History repeats itself in the East End
East End resident William Klopfstein protested during a Cincinnati City Council meeting hours after a chemical spill at Queen City Terminal, Feb. 21, 1985.
To longtime Cincinnati environmentalists, last week's chemical leak from a railroad car in the East End was like deja vu.
Twenty years ago, a chemical spill from a railroad car carrying benzene happened not 100 yards from the site of last week's scare, galvanizing a growing environmental movement in Cincinnati.
What made the 1985 incident even more bizarre was that the neighboring Columbia-Tusculum Community Council had been fighting Sohio's planned shipment of benzene to Queen City Terminal for months. The neighborhood found out about the planned shipments using the city's newly enacted Right-to-Know Ordinance, and launched an intense lobbying effort to stop them.

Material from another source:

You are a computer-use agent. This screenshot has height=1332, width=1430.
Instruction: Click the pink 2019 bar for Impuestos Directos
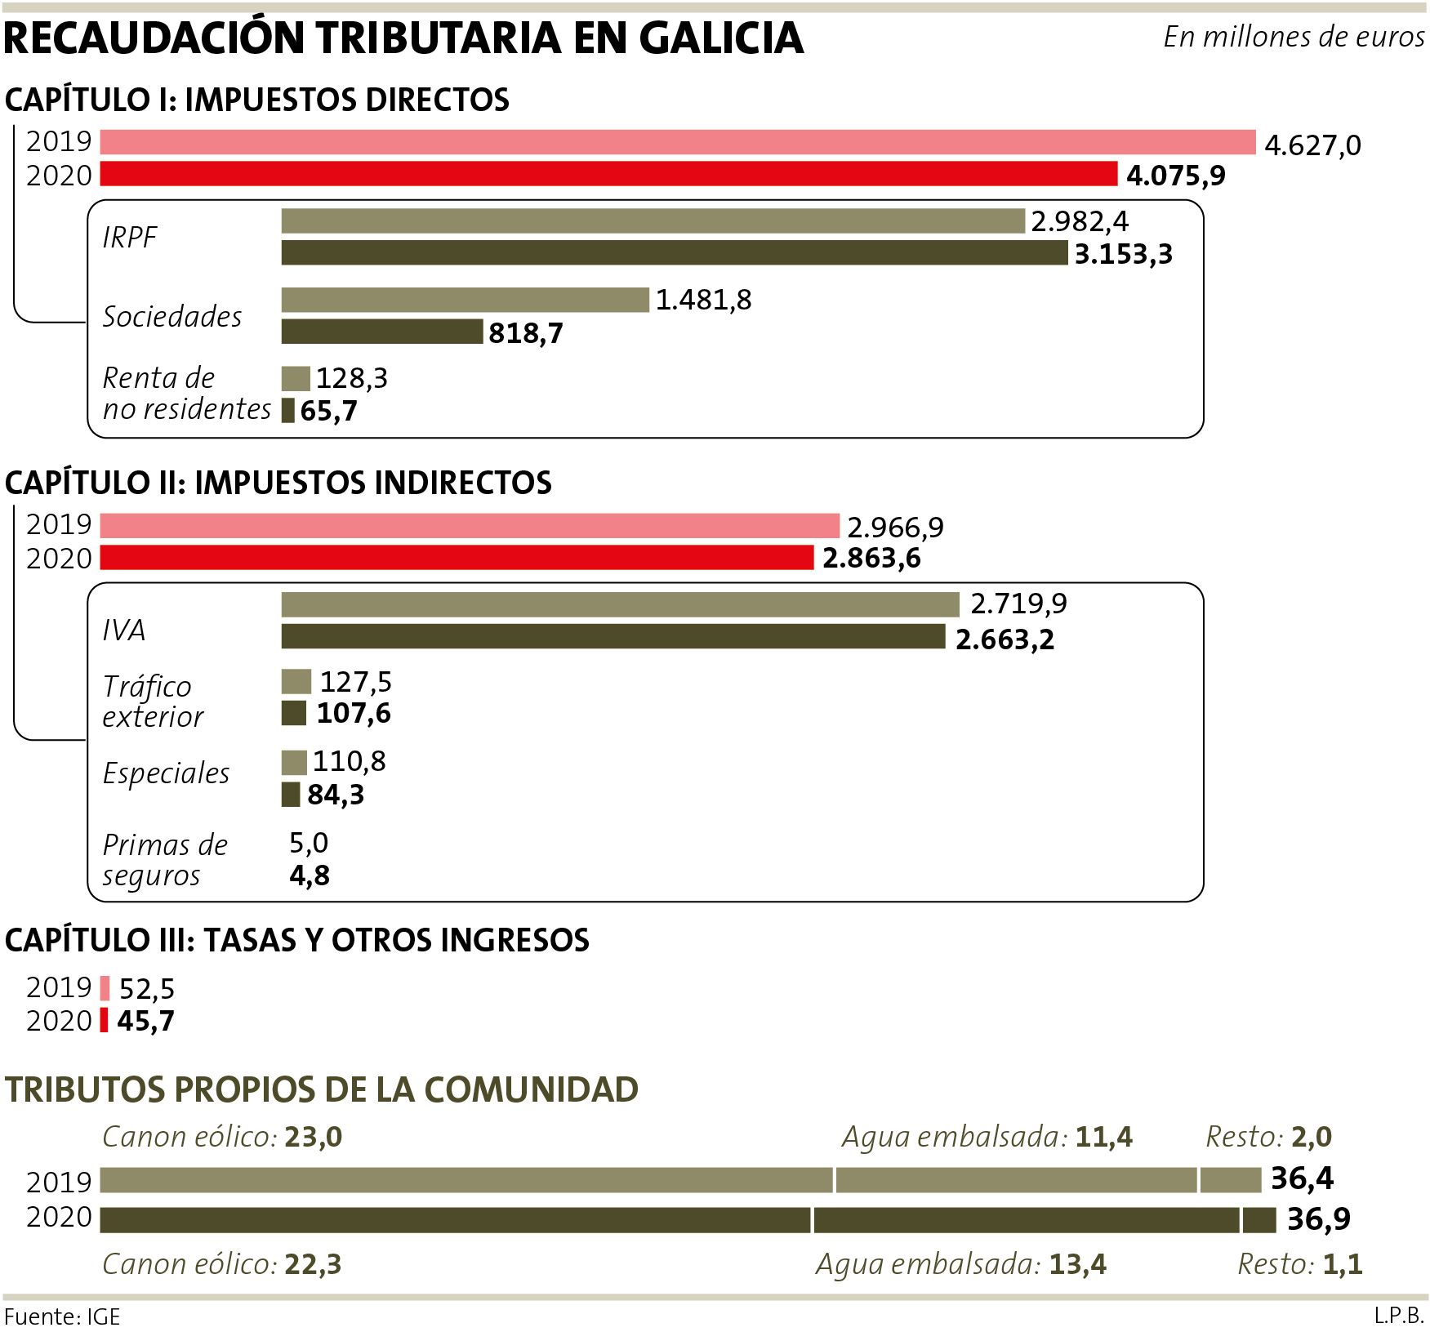pyautogui.click(x=678, y=142)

Then, the very first shipment, the rail cars leaked.
"We were promised that these were state-of-the-art rail cars, that they were foolproof, and nothing-can-go-wrong, can-go-wrong, can-go-wrong, and then -- the damn trains showed up, and then the things leak!" said Timothy M. Burke, the lawyer who represented the community council and now chairs the Hamilton County Democratic Party.
City Council immediately suspended the benzene transports, but efforts to permanently block them were ultimately overturned by a federal court.
So what does this have to do with 2005?
Mayoral candidate Mark L. Mallory has laid responsibility for the last week's styrene leak at the feet of City Council, which eliminated the 11-year-old Office of Environmental Management in the 2002 budget. The city's top environmental watchdog, Dennis Murphey, left for Oregon.
"If the Office of Environmental Management had been in operation, they would have been monitoring Westlake Styrene Co. to ensure that they were in compliance with their permits to transport dangerous chemicals within city limits," Mallory said in a statement last Monday afternoon. "The office would protect the health of the city by centralizing the coordination of permit enforcement, environmental oversight, and citizen complaints."
That position has won Mallory the support of local environmental groups, including the Sierra Club, who want to see the city's environmental law enforcement beefed up. But Mallory's opponents -- and even some environmentalists -- are skeptical that a few more bureaucrats could police every potential environmental hazard in the city.
"The lesson of Queen City Terminal 20 years ago was, I think, that we became aware that environmental law enforcement requires community scrutiny, and not just cops," said D. David Altman, an environmental lawyer who was the head of the city's Environmental Advisory Council in 1985. "You can have 100 Dennis Murpheys and you still have to understand that it's the community being aware."
(Photo by Dick Swaim/The Cincinnati Enquirer)
1 Comments:
Kneejerk reactions make for selling papers and getting politicians to look for votes and not the truth.
It might help if we knew the reasoning behind the court overturning the previous restrictions.
I still recall jewish hospital being evacuated a few years ago because someone spilled a quart of solvent that anyone can purchase in gallon cans at Home Depot.
Rather than applying intelligence to a problem, most seem to prefer angst.